↓
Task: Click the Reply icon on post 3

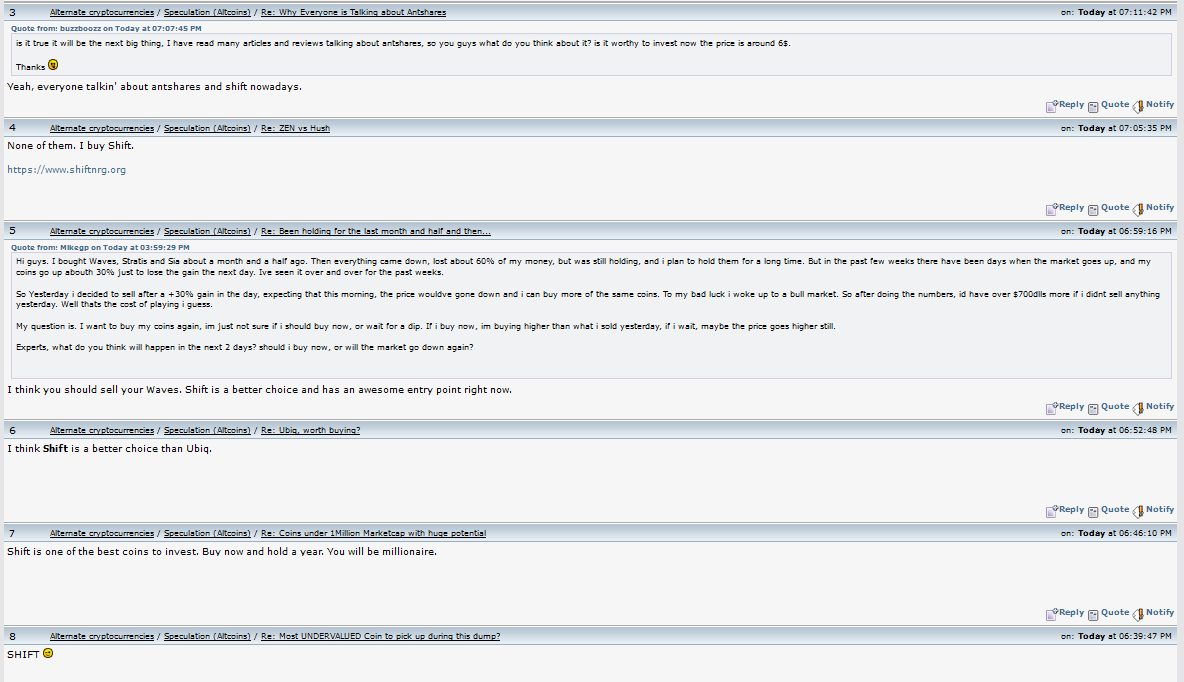Action: (x=1051, y=106)

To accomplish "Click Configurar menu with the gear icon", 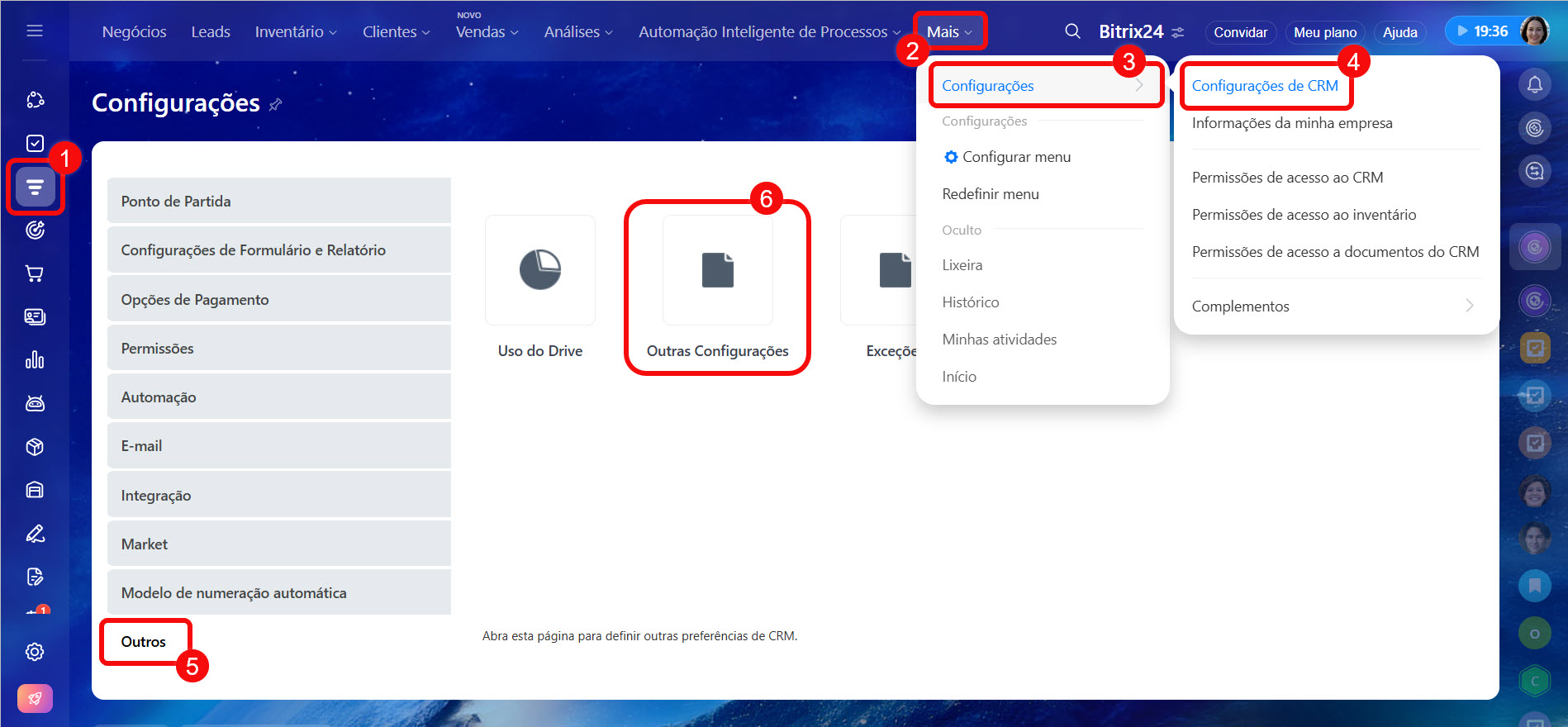I will point(1015,157).
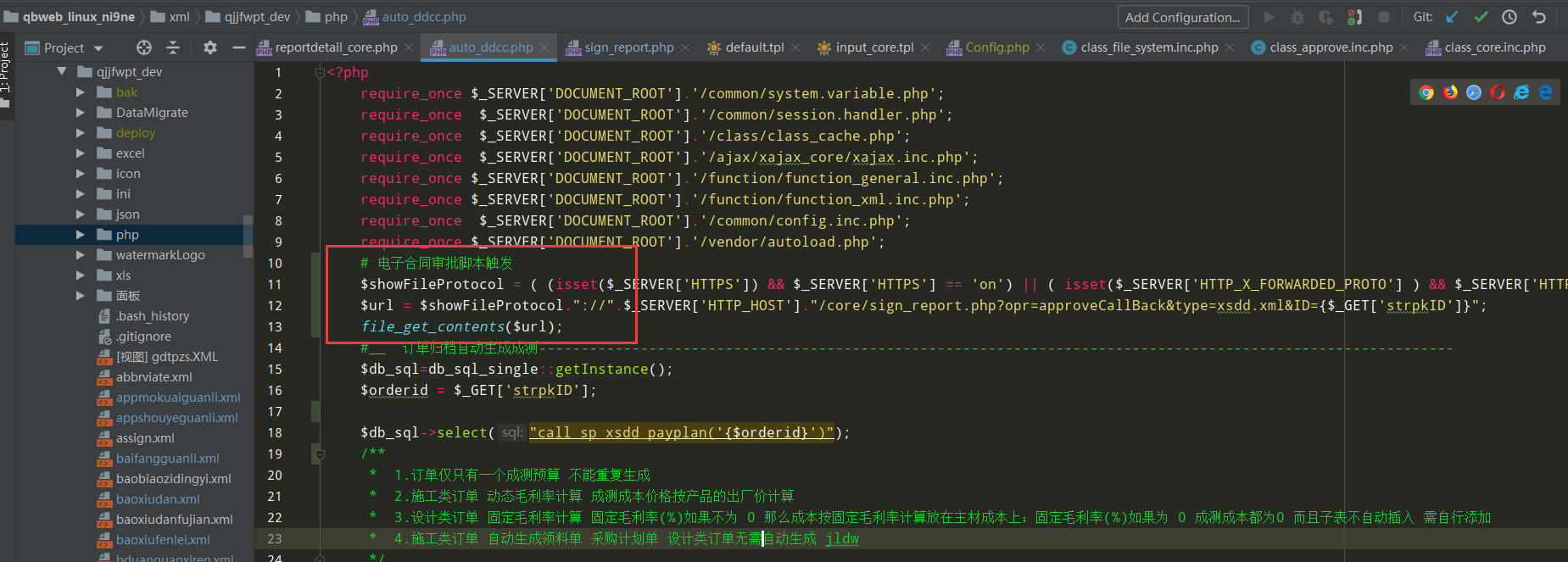This screenshot has height=562, width=1568.
Task: Click the Git rollback icon
Action: [x=1538, y=17]
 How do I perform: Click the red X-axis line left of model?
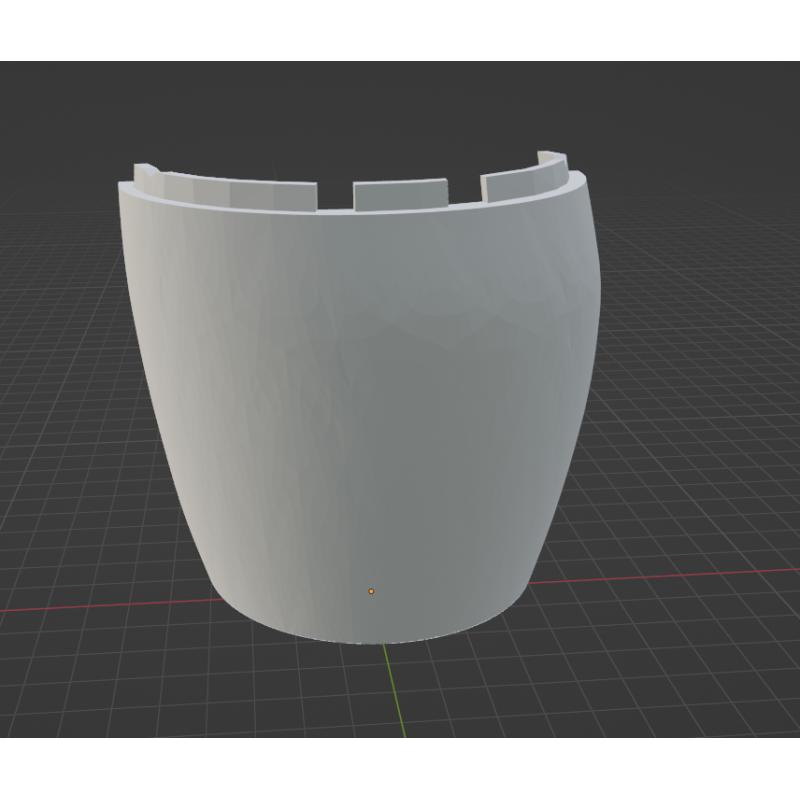[x=100, y=605]
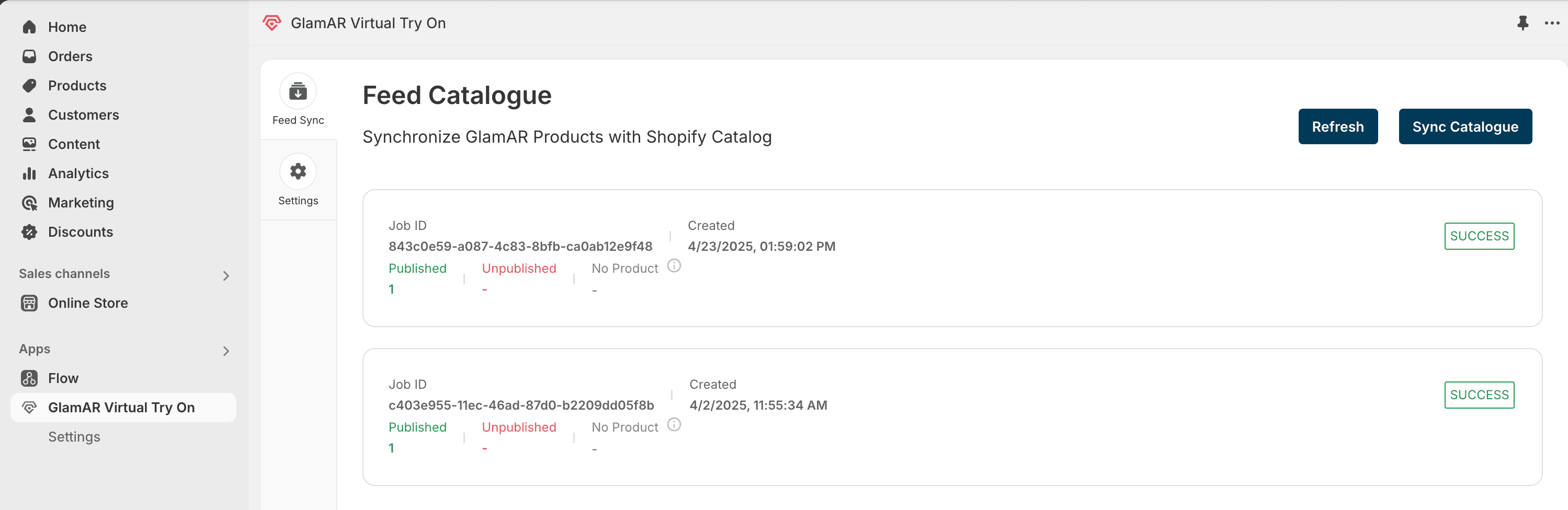Click the Home icon in sidebar
Screen dimensions: 1568x510
pos(29,27)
↑
EXERCISE GOAL: What is needed is an exact copy of the lines from the line with "How do I perform: Click" to the end of the data above, both included, without any pictures.

ANSWER BOX:
 How do I perform: Click the red X-axis line left of model?
[x=100, y=605]
Click the Home icon in sidebar
Screen dimensions: 1568x510
pos(29,27)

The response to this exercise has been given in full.